[Data to examine — start]
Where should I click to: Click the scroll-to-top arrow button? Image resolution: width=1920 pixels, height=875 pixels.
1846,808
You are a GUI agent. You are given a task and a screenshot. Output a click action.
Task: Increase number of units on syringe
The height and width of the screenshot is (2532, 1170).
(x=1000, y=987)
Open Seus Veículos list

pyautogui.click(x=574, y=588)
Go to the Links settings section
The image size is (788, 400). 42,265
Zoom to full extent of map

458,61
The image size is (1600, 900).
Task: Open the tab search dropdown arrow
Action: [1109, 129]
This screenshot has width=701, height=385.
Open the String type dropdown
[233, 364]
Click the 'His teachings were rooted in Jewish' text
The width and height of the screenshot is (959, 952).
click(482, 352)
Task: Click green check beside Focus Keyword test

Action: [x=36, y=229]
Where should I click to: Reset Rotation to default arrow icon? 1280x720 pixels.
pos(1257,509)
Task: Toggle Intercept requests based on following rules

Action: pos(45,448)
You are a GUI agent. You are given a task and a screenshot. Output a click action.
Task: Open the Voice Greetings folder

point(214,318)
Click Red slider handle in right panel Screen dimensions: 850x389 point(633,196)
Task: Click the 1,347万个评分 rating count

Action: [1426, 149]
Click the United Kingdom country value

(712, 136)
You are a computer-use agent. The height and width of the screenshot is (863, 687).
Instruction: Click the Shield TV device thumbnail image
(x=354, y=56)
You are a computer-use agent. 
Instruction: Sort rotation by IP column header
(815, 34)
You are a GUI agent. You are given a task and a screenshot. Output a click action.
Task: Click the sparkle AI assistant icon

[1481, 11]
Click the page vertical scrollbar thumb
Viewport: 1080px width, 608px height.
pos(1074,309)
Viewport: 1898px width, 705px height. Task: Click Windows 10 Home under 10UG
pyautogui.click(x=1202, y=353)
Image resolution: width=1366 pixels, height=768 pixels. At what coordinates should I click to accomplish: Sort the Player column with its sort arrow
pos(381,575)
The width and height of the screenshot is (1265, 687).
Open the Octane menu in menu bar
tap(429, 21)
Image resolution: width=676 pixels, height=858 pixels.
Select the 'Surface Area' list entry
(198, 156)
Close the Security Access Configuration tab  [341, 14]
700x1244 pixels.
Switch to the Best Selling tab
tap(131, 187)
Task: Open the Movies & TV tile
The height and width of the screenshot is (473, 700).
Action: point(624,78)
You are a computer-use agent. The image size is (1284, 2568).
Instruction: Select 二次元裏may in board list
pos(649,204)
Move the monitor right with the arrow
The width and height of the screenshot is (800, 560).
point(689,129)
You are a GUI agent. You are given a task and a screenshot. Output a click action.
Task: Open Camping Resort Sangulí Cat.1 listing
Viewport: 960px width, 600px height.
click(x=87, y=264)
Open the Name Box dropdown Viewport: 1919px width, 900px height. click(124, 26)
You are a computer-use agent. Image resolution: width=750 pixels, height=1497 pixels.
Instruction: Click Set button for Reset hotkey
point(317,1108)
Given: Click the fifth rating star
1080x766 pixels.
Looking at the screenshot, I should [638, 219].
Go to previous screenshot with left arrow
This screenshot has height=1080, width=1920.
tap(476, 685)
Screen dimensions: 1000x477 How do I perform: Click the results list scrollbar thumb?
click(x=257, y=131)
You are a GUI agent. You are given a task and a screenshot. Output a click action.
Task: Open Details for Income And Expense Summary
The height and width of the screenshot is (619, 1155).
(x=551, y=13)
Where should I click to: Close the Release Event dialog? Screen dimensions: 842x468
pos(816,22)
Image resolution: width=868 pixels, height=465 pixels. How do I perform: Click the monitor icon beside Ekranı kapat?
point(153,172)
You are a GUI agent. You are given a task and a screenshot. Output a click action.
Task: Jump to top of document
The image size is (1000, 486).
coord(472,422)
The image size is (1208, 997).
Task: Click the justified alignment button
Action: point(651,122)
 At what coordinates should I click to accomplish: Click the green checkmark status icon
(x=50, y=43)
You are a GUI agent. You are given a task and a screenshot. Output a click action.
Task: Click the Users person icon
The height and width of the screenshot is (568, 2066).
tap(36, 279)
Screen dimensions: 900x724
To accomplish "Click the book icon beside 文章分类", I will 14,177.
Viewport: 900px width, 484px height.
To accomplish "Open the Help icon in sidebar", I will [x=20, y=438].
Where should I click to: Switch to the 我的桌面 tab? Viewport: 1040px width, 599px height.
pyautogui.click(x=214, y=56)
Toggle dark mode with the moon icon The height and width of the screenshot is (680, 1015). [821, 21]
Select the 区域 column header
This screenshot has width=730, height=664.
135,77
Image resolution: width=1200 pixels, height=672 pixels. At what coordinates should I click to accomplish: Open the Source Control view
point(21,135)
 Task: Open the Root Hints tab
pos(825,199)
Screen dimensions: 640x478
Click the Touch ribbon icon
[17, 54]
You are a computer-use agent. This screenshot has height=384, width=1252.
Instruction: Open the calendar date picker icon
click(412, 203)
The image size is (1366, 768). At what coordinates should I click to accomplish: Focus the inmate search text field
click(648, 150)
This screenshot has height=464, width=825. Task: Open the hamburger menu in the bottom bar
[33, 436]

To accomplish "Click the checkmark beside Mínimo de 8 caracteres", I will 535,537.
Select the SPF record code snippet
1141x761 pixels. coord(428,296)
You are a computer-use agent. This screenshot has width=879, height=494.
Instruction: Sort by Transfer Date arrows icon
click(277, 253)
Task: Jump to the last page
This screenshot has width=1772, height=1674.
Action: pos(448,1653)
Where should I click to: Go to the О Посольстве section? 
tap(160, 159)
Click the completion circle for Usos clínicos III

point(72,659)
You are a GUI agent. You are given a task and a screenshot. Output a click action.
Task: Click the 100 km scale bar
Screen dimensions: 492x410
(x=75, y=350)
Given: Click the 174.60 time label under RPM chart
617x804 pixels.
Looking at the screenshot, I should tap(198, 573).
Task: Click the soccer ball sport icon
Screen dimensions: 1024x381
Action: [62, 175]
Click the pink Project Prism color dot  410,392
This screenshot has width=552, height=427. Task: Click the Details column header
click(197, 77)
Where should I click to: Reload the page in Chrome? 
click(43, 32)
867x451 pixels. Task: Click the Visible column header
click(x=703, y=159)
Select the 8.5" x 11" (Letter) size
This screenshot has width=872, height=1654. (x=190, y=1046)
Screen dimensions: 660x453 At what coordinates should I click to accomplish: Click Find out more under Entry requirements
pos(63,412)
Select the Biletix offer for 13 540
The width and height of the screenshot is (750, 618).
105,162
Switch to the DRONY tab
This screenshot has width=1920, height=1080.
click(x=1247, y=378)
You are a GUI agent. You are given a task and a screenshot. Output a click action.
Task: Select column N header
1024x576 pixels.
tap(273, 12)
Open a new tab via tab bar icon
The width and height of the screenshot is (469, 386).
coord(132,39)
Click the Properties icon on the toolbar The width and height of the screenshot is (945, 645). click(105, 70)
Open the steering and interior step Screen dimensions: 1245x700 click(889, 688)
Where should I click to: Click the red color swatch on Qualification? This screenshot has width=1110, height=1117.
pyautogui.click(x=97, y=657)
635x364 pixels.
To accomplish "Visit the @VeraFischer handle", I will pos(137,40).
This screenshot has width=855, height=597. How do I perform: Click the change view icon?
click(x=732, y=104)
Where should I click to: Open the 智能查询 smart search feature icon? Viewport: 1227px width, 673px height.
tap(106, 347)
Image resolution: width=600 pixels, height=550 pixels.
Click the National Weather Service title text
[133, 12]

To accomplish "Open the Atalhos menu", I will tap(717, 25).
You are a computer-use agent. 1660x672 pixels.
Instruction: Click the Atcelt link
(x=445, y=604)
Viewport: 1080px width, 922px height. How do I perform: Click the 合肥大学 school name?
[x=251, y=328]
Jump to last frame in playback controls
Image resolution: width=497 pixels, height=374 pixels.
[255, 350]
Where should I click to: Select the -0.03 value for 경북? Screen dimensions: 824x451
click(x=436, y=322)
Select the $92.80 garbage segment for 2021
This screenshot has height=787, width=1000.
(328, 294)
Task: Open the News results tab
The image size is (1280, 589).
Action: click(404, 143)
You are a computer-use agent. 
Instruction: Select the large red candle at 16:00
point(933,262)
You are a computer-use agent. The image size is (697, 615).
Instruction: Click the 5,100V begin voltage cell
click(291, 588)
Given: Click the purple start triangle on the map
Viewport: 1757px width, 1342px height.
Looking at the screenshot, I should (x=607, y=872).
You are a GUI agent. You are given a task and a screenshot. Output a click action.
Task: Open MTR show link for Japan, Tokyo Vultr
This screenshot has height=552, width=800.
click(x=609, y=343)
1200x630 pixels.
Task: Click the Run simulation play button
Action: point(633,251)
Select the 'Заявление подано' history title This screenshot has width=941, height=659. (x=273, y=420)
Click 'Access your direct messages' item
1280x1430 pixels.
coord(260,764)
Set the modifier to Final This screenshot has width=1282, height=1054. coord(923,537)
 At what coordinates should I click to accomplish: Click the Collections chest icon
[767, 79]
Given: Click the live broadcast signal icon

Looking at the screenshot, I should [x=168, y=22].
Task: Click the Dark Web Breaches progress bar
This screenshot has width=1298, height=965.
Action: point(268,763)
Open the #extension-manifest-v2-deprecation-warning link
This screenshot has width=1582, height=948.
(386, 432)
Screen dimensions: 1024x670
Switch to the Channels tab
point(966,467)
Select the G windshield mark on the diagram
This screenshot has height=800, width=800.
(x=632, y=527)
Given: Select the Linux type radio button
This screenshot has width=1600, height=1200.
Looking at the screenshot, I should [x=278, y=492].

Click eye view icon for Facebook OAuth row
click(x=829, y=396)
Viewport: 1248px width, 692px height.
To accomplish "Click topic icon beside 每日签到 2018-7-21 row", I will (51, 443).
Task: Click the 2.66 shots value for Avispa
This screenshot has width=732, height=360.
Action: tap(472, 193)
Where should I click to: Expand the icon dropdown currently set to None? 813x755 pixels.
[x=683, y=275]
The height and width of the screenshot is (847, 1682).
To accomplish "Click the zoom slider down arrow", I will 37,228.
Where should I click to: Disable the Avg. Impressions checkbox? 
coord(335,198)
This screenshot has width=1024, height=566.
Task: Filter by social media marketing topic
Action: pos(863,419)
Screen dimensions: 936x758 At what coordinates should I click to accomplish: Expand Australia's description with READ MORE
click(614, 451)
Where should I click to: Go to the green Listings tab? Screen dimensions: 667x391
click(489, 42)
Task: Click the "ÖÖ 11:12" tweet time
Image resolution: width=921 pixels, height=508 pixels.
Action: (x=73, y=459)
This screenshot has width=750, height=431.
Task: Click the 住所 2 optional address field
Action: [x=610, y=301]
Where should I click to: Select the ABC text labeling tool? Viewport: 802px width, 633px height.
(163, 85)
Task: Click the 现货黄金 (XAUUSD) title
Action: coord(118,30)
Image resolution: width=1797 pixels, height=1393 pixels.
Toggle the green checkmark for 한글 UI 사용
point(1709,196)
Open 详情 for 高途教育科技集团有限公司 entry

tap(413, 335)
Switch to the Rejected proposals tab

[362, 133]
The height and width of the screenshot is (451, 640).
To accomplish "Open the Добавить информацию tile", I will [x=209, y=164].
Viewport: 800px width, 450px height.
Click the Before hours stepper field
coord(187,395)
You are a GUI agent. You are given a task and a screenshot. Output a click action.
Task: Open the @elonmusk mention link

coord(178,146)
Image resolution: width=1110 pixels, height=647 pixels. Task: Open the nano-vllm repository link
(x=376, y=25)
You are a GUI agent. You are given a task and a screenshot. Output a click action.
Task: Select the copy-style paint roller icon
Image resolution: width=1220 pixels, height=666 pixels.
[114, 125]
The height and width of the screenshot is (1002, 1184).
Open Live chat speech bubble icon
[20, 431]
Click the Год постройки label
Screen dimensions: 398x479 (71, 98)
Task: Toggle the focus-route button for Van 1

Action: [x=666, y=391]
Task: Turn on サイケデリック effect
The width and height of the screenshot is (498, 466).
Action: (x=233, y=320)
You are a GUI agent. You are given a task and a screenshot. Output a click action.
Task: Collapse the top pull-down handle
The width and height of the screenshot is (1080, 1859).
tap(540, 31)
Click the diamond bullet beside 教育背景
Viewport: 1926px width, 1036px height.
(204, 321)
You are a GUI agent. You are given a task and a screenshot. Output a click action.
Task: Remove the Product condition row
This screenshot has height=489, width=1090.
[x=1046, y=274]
[Data to examine — finish]
From the records above, determine how many lines hold "time" and give only that number.

2